上記のようにして作製した実施例1〜7及び比較例1〜4の人工芝生を日本より日射量の多いオーストラリアに持ち込み、快晴の夏の日を選んで(最高気温39.5℃、最低気温21.0℃)、午前8時から午後5時の間、直射日光が照りつける場所に人工芝生を設置して、熱伝対を用いて人工芝生の表面温度の変化を測定した。なお、人工芝生は50cm角であり、パイル間には充填材として、廃タイヤから出来たゴムチップと砂を1:1で混合したものを充填しており、風の影響を減らすため、人工芝生の周囲を高さ20cmの透明アクリル板で囲って測定を行った。測定結果を図1及び図2のグラフに示す。また、図1及び図2の測定温度の最大値を表2に示す。さらに表1の「低昇温性能」の欄に、測定結果を○×式でまとめた。表1の○は最高温度が75℃以下であったものを示し、×は、最高温度が80℃以上のであったものを示し、△は最高温度が75℃〜80℃であったものを示す。なお、図2はグラフを見やすくするために、図1のグラフの11:00〜15:00の間だけを示したグラフである。
Figure 0005358281
次に、上記の実施例1〜7及び比較例1〜4について、JFAロングパイル人工芝−検査マニュアル(第4版;平成20年4月10日)に基づいて耐摩耗性試験を行った。耐摩耗性試験は、下記の摩耗輪(前輪及び後輪)を5000往復させて糸先等に割れが確認できなかったものを○(合格)とし、割れがはっきりと確認できるものを×(不合格)とし、どちらとも言えないものを△とした。得られた結果を表1に示した。
各摩耗輪の重量(軸を含む):26,800±100g
各摩耗輪に取り付けられたスタッドの数:145個
スタッドの仕様:サッカーシューズ用(13mm)
摩耗輪のサイズ:長さ300±2mm×直径118±1mm
摩耗輪の回転数:前輪7回転、後輪3回転
摩耗輪の往復時間(1サイクル):6.5秒(直線速度:0.1m/s)
サンプルの往復時間(1サイクル):2.3秒(1.9cm)
次に、上記の実施例1〜7及び比較例1〜4のパイル糸について、耐候性試験を行った。耐候性試験はキセノンランプを光源とした耐候試験機(スガ試験機社製スーパーキセノンウエザオメーターSX−75)を用いて行い、それぞれの色の変化について、0時間照射したもの、400時間照射したもの、800時間照射したもので比較した。結果は表1に示した。表中の○はほとんど色の変化がなかったものを示し、△は色の変化は見られるが態様によっては使用可能と思われるものを示し、×は明らかに退色したものを示す。

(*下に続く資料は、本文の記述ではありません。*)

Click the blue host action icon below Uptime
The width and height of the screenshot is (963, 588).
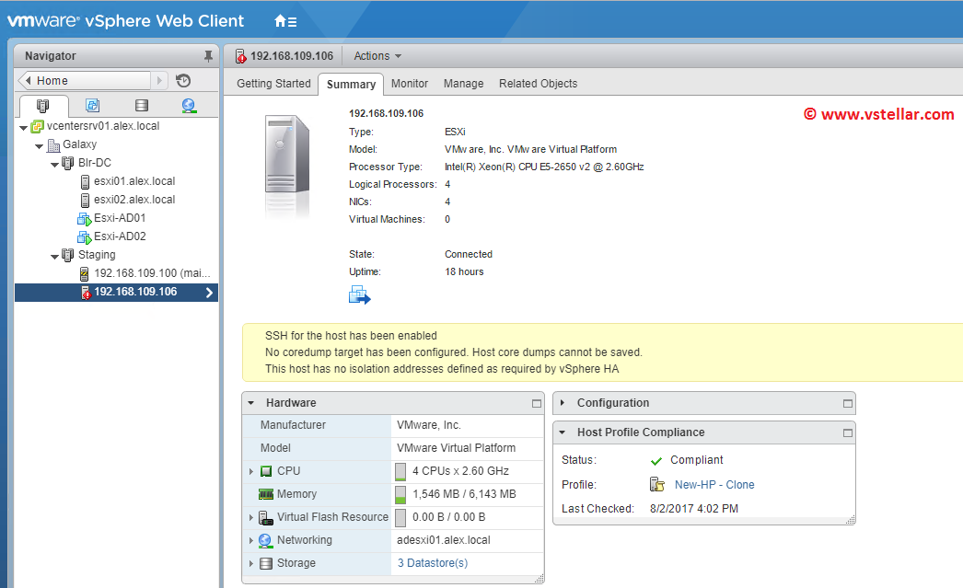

以上のように、本発明に係る実施例1〜7のうち特に実施例2、7は、耐候性、耐摩耗性、低蓄熱性能ともに優れ、人工芝生の色も暗緑色であって、白球の視認性も優れていた。

Claims (4)

  1. 一次基布にパイル糸が長い毛足で人工芝生表面を覆うように植設されてなるロングパイル人工芝生であって、
    前記パイル糸は、合成樹脂に色相の異なる複数の着色剤を添加することにより、400〜800nmの光の平均反射率が5〜20%、平均吸収率が60〜95%となるように着色され、
    800nm〜2,000nmの光の平均吸収率が3〜35%、平均透過率が30〜95%であることを特徴とする低昇温性人工芝生。
  2. パイル糸の繊維幅が0.3〜3mmである請求項1記載の低昇温性人工芝生。
  3. パイル糸は、断面積/幅=100〜250μmである請求項1又は2のいずれかに記載の低昇温性人工芝生。
  4. パイル糸を目付重量で1,300〜2,500g/mとなるように植設してなる請求項1〜3のいずれかに記載の低昇温性人工芝生。